Energy Policy, Vol.29, No.12, 987-1005, 2001
A model-based analysis of strategic consolidation in the German electricity industry
When Germany liberalised its electricity market in April 1998, wholesale and heavy industry prices fell by as much as 60%. This was initially seen around the world as a success story in electricity market liberalisation as it involved a minimum of institutional interference. However, this approach may have become a victim of its own success. Facing a significant fall in profits, the largest generators adopted a strategic response with three sequential phases: (i) cut costs so as to be able to lower prices and maximise market share to deter entry, (ii) seek regulatory approval to acquire or merge with rivals to create four dominant vertically integrated firms, and (iii) close marginal plant to reduce overcapacity.
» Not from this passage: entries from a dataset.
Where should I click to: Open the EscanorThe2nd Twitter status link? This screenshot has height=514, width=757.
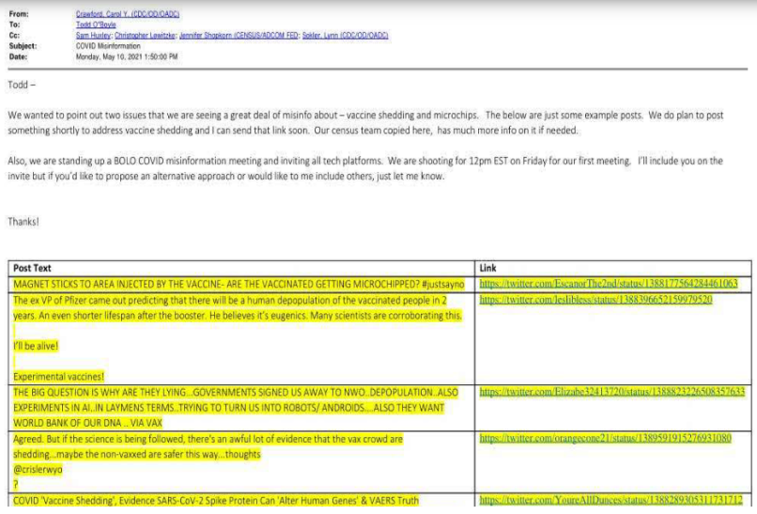[608, 283]
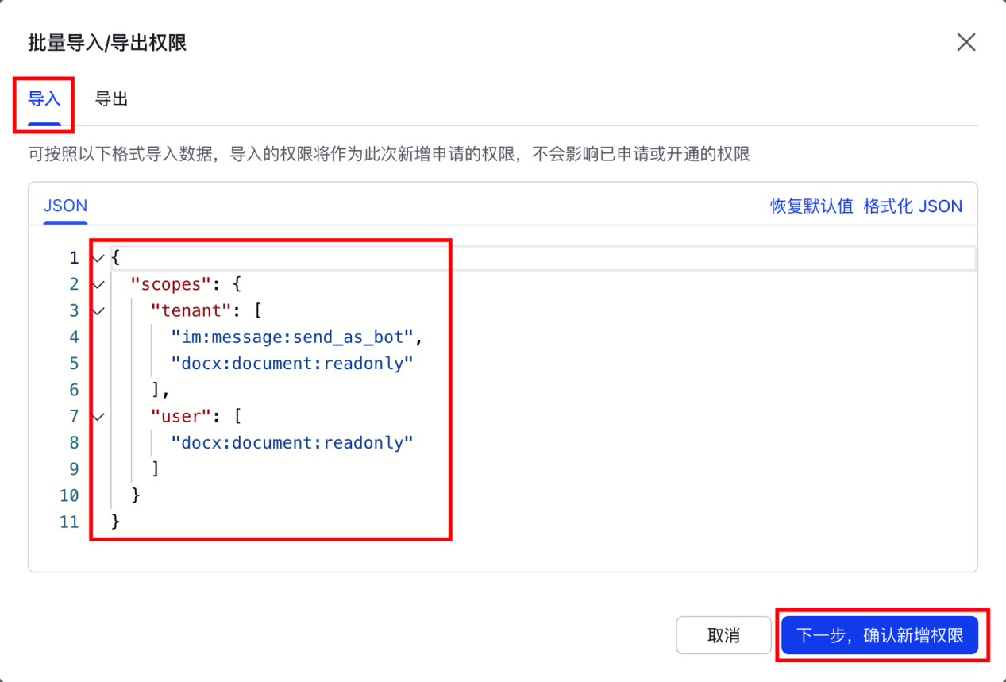1006x682 pixels.
Task: Switch to the 导出 tab
Action: [x=112, y=99]
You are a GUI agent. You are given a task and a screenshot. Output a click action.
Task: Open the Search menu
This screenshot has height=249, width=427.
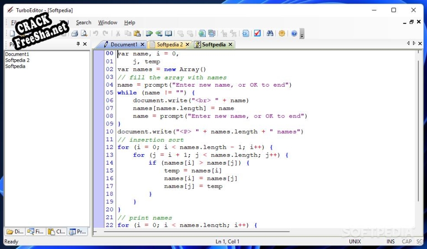click(x=83, y=22)
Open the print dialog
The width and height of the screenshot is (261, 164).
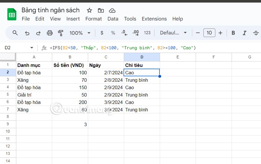coord(50,33)
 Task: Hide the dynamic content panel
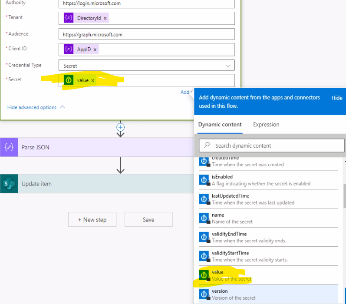pyautogui.click(x=336, y=98)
Using a model-based simulation approach that has previously been successfully applied to strategic behaviour in the UK electricity market, this paper demonstrates that the process of strategic consolidation could result in average annual on-peak prices rising by 87% and average annual off-peak prices by 50%. Furthermore, the impact of an increase in industry concentration would be magnified as generators' close their marginal plant. The creation of four dominant firms, who have the discretion to strategically withdraw capacity, appears to result in a substantial increase in market power in the wholesale electricity market and hence a significant rise in prices above the competitive levels that initially emerged.